How Michael Jordan is quietly taking over the NBA once again
Almost seven years to the day after he became owner of the Charlotte Hornets, Michael Jordan is flexing his muscle — and putting his stamp on the NBA once again.
The latest example comes courtesy of the New York Knicks, oddly enough. When James Dolan and Charles Oakley publicly butted heads last week, commissioner Adam Silver looped in Jordan to help smooth things over.
Yes, Jordan and Oakley are longtime friends, which certainly was a factor in His Airness' involvement, but this was bigger than camaraderie. Jordan has the respect and attention of everyone even tangentially related to the NBA every time he steps into a room. He knows that as much as we do, and he's becoming more comfortable wielding that cudgel with every passing day.

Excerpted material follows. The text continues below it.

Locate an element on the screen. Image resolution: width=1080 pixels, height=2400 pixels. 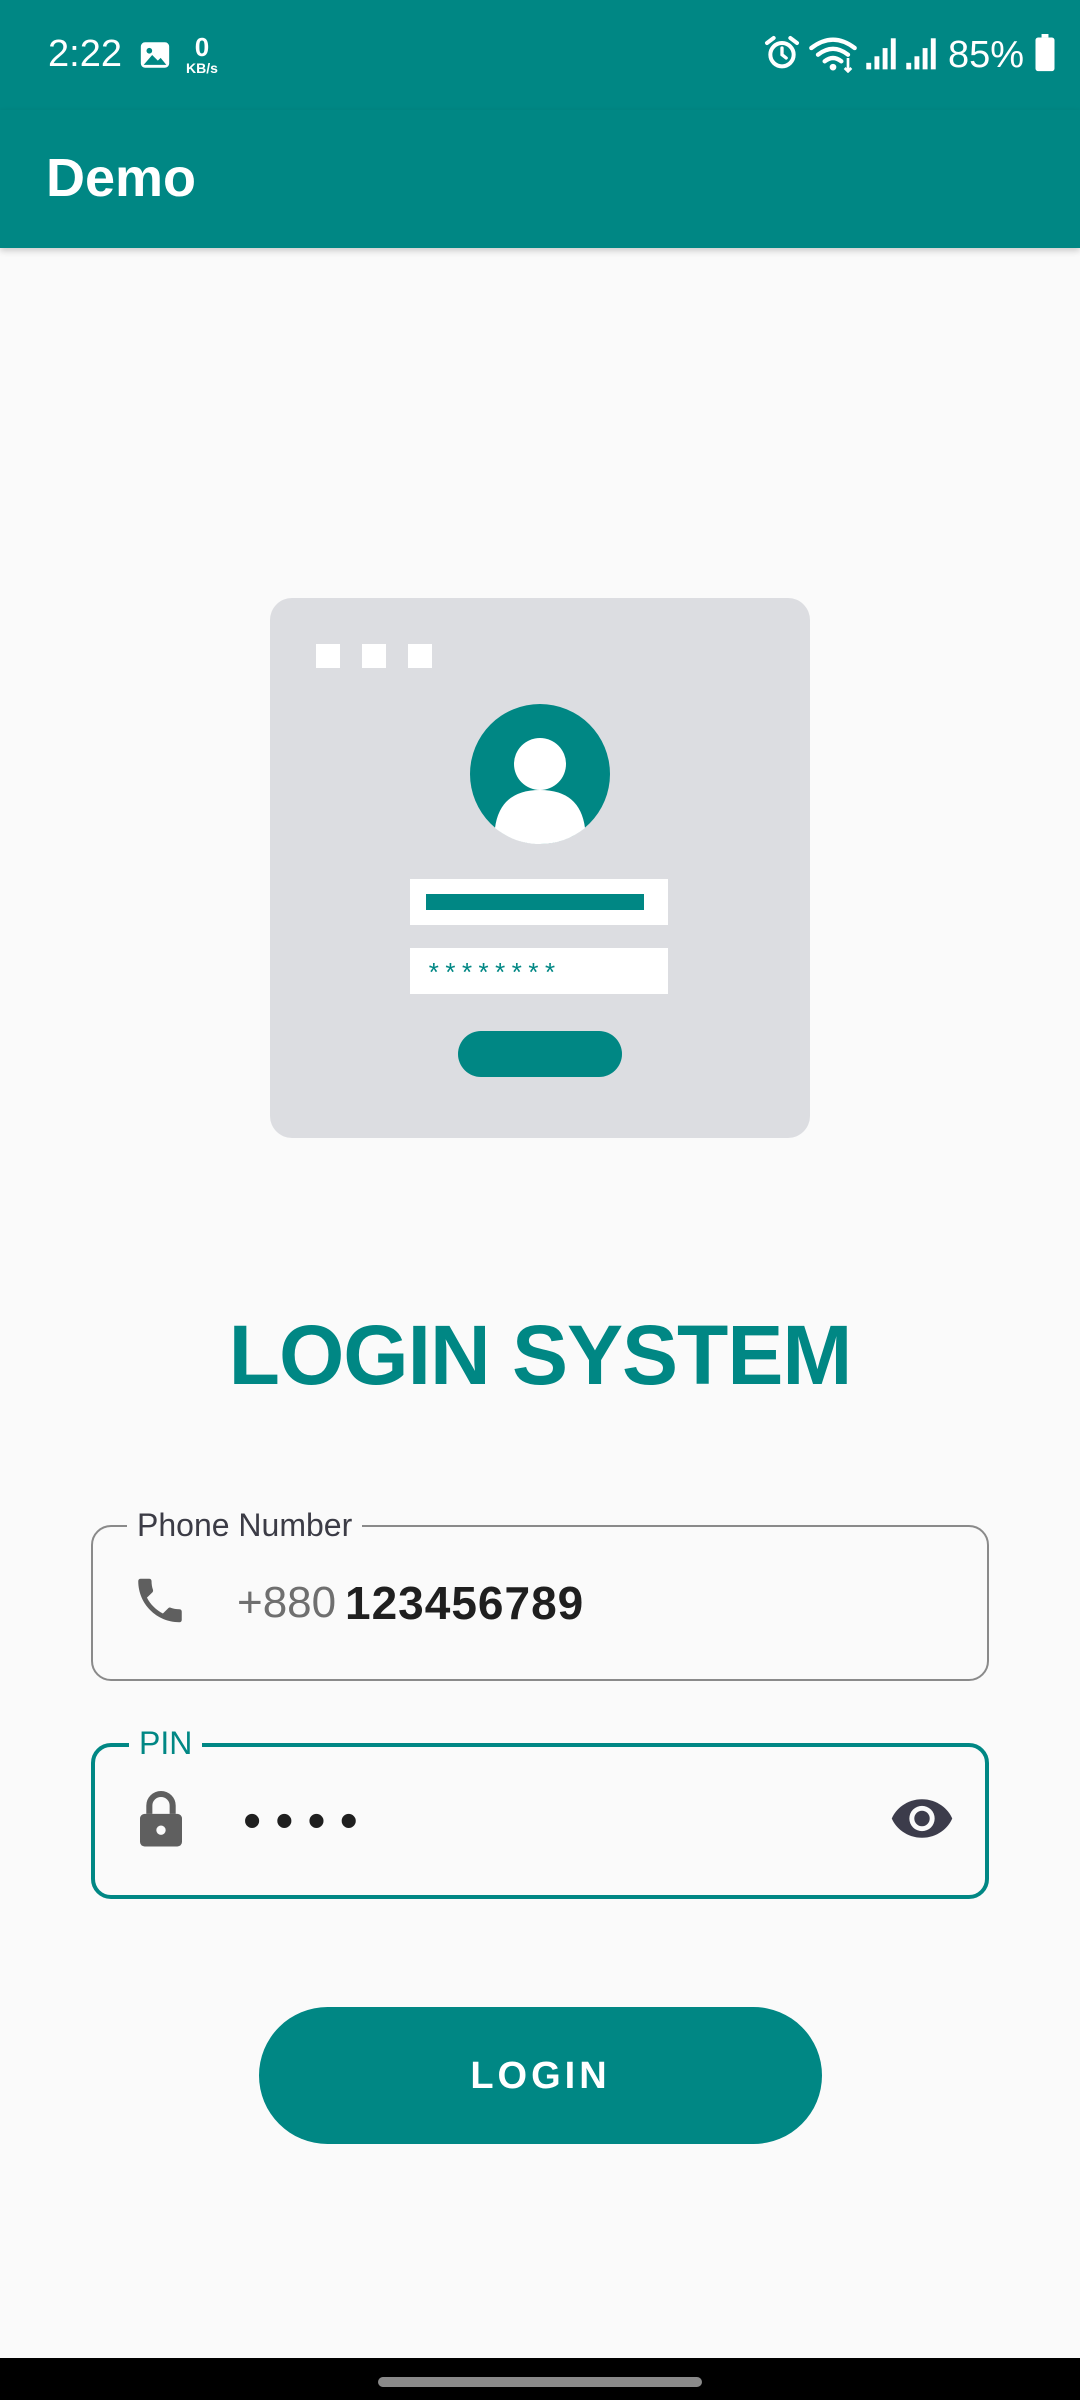
phone-icon is located at coordinates (160, 1604).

If you're James Dolan and Michael Jordan tells you to knock it off, you knock it off. You don't argue with the man who has a more legitimate claim to owning the Garden than your own.

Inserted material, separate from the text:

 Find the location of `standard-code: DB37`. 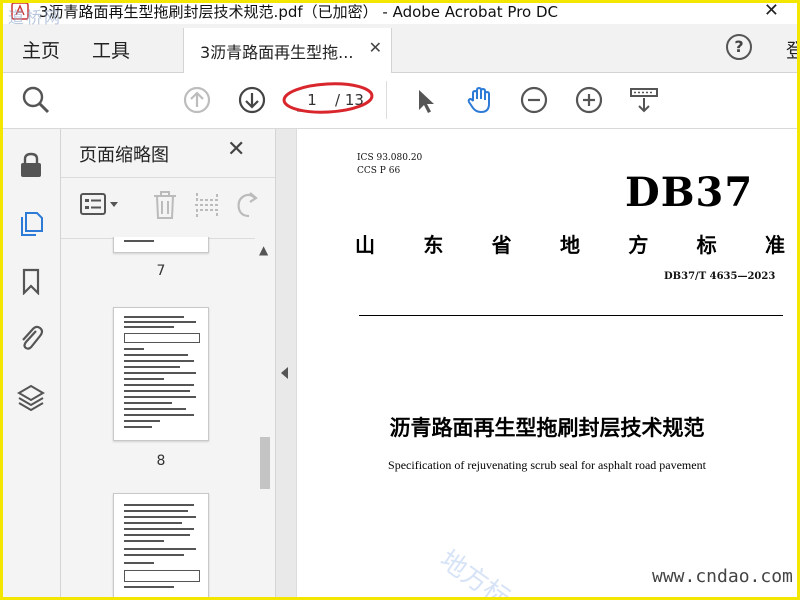

standard-code: DB37 is located at coordinates (690, 192).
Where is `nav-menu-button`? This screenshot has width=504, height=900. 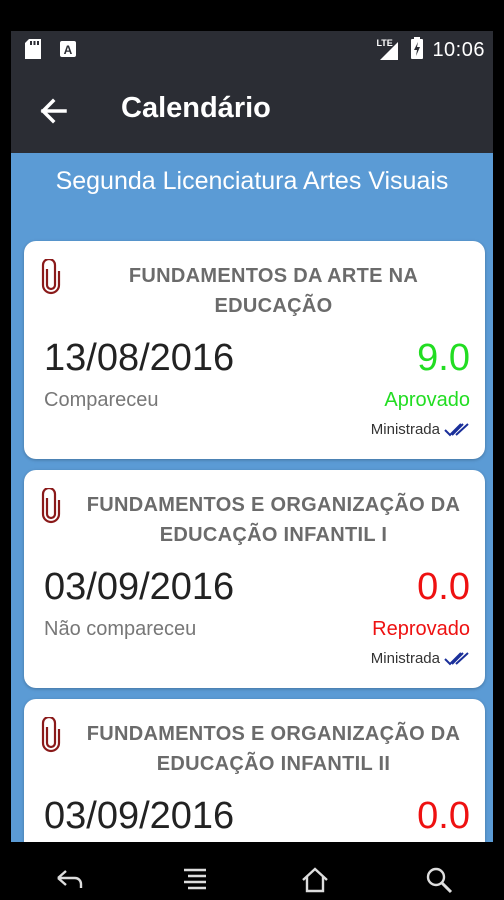 nav-menu-button is located at coordinates (195, 880).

The same is true if you're the NBA owners and the players' union. Both sides credited Jordan for facilitating smooth negotiations on the new CBA this past year, which culminated in a new agreement last month without even the threat of a work stoppage. As Cleveland's James Jones put it (via NBA.com):
“The imagery of negotiations between players and owners,” Jones said, “is where you envision players on one side, owners on the other, both jockeying for position, both not wanting to flinch, both wanting to put their strongest face forward. Tone and rhetoric is a huge part of that. Mike is able to defuse that. He understands the passion that players have. He understands that language and he’s able to digest it and relay it to the owners. And he’s also able to relay the owners’ sentiments and viewpoints.
“That makes a very trying and taxing situation a lot more manageable and bearable.”